Ailton Gomes, Ribeirão Pires

Jurisprudência

A secretária de Assuntos Jurídicos do prefeito de Mauá, Oswaldo Dias, Ana Paula, sustenta o veto ao reajuste dos conselheiros dizendo que há jurisprudências que equiparam estes a servidores públicos. Se assim é, senhora secretária, por que então não estender os benefícios dos servidores aos conselheiros, que não têm vale-transporte,vale-refeição, convênio médico, vale-compras, banco de horas entre outros? Acredito que a secretária e o governo só enxergam a jurisprudência quando prejudica. Se beneficia, ela não existe.

Gecimar Evangelista, Mauá

Sem luz

Estou indignada com a forma como Santo André vem sendo administrada em alguns setores. Moro em Utinga, Santo André. Em frente à minha casa há um poste de iluminação pública. Desde janeiro, o mesmo encontra-se sem luz. Já abri vários protocolos, solicitando que troquem a lâmpada e nada. A resposta que tenho é a de que o serviço já foi feito. A lâmpada fica em frente à janela do meu quarto. Posso garantir que não perdi a visão e que faço uso das minhas faculdades mentais, não sou louca. A AES Eletropaulo disse que quem cuida do poste é a Prefeitura. E a administração municipal afirma que já resolveu meu problema. Desde o dia 25 de abril aguardo a ouvidoria me ligar para saber se já foi resolvido. Detalhe: prometeram-me o telefonema desde 25 de março. Cansei de tanto descaso. Sou moradora, contribuinte e é um absurdo o que está acontecendo. Queria que meus direitos fossem respeitados. Queria voltar a ter orgulho da minha cidade.
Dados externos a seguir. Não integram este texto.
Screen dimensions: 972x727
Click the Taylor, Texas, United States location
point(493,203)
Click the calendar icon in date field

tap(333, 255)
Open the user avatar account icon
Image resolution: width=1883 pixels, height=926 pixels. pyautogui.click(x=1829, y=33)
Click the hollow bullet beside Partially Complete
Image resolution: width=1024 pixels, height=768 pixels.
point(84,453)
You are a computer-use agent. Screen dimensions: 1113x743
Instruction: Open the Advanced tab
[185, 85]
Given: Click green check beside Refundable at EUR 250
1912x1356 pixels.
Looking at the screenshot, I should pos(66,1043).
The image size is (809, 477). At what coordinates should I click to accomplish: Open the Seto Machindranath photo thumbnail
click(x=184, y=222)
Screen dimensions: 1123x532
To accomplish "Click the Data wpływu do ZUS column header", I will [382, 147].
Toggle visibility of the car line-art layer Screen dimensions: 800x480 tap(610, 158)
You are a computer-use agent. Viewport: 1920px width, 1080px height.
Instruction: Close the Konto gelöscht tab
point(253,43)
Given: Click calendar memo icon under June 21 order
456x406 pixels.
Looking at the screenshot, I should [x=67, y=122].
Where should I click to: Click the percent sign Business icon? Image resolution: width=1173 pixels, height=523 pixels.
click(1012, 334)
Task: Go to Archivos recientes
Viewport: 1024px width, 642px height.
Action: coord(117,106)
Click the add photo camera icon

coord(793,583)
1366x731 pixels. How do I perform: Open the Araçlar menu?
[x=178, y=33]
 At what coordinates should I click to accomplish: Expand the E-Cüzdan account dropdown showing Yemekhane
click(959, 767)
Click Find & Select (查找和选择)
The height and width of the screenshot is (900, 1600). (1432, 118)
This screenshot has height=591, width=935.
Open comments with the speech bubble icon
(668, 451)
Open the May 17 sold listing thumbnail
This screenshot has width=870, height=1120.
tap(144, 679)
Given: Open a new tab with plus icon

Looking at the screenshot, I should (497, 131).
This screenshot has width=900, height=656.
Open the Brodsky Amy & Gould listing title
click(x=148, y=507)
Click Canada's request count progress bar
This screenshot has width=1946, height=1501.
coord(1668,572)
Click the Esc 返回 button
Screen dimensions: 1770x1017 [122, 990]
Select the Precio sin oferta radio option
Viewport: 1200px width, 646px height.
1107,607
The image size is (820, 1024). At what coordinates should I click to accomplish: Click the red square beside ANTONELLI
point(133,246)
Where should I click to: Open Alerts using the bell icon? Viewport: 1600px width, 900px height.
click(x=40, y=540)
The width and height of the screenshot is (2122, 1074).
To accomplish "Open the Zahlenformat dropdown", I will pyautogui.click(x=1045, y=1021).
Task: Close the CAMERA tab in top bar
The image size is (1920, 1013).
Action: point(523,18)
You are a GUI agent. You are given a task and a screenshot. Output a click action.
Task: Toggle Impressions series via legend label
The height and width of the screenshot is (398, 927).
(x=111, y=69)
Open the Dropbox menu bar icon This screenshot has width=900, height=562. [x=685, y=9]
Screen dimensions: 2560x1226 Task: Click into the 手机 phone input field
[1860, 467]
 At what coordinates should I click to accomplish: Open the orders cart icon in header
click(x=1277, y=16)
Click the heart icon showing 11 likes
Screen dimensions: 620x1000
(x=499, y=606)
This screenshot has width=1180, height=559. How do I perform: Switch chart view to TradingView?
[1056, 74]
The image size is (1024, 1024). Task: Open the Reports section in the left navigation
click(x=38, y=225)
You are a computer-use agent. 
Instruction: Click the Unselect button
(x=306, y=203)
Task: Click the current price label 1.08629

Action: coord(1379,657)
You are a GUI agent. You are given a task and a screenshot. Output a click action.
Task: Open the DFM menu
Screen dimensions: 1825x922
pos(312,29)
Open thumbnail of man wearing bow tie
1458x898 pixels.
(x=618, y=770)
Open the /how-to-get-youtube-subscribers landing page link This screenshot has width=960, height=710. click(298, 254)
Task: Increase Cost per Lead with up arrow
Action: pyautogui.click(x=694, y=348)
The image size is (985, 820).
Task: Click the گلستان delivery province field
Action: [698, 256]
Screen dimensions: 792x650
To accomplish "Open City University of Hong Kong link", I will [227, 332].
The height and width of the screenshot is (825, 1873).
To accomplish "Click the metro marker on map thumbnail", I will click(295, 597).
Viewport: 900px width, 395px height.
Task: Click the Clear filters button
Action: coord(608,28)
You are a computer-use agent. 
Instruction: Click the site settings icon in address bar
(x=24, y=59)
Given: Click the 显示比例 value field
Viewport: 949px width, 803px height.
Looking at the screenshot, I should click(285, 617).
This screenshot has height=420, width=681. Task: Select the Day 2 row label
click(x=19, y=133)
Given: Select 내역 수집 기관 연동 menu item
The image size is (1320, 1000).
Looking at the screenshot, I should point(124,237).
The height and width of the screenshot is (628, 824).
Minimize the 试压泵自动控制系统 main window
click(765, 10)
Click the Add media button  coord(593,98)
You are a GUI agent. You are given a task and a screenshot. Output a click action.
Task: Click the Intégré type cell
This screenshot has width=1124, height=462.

Elisabete M. Silva, Santo André

Novo slogan

O Brasil tem pobreza, mas não é por falta de dinheiro. É por falta de honestidade governamental. Portanto, o povo exige que a presidente Dilma substitua o atual slogan para ‘País rico é país com governo honesto!'

José Carlos Costa, Capital

Vila Valparaíso

É incrível como a atual gestão de Santo André tem a capacidade de começar obra e abandonar com rapidez imensa. No dia 4 de março foi publicado o início das obras no então abandonado campo do 7 de Setembro e, em menos de dois meses, está lá o mesmo campo, de novo abandonado, só que desta vez, no lugar dos matos, vemos grandes valas abertas por trator com água parada e raízes de árvores de no mínimo quatro ou cinco décadas espalhadas na calçada da Rua Igarapava, servindo de estímulo para os mal-educados que aproveitam a deixa e jogam entulho e móveis, obstruindo a passagem. O que me deixa mais indignado é que foi feito em parte do terreno um muro com alambrado, só que o restante do material está ao vento, sem nenhuma fiscalização por parte da Prefeitura ou da empreiteira que realizava a obra. São pilhas de blocos e montes de areia abandonados. Ou seja, nosso dinheiro espalhado pela cidade ao Deus dará.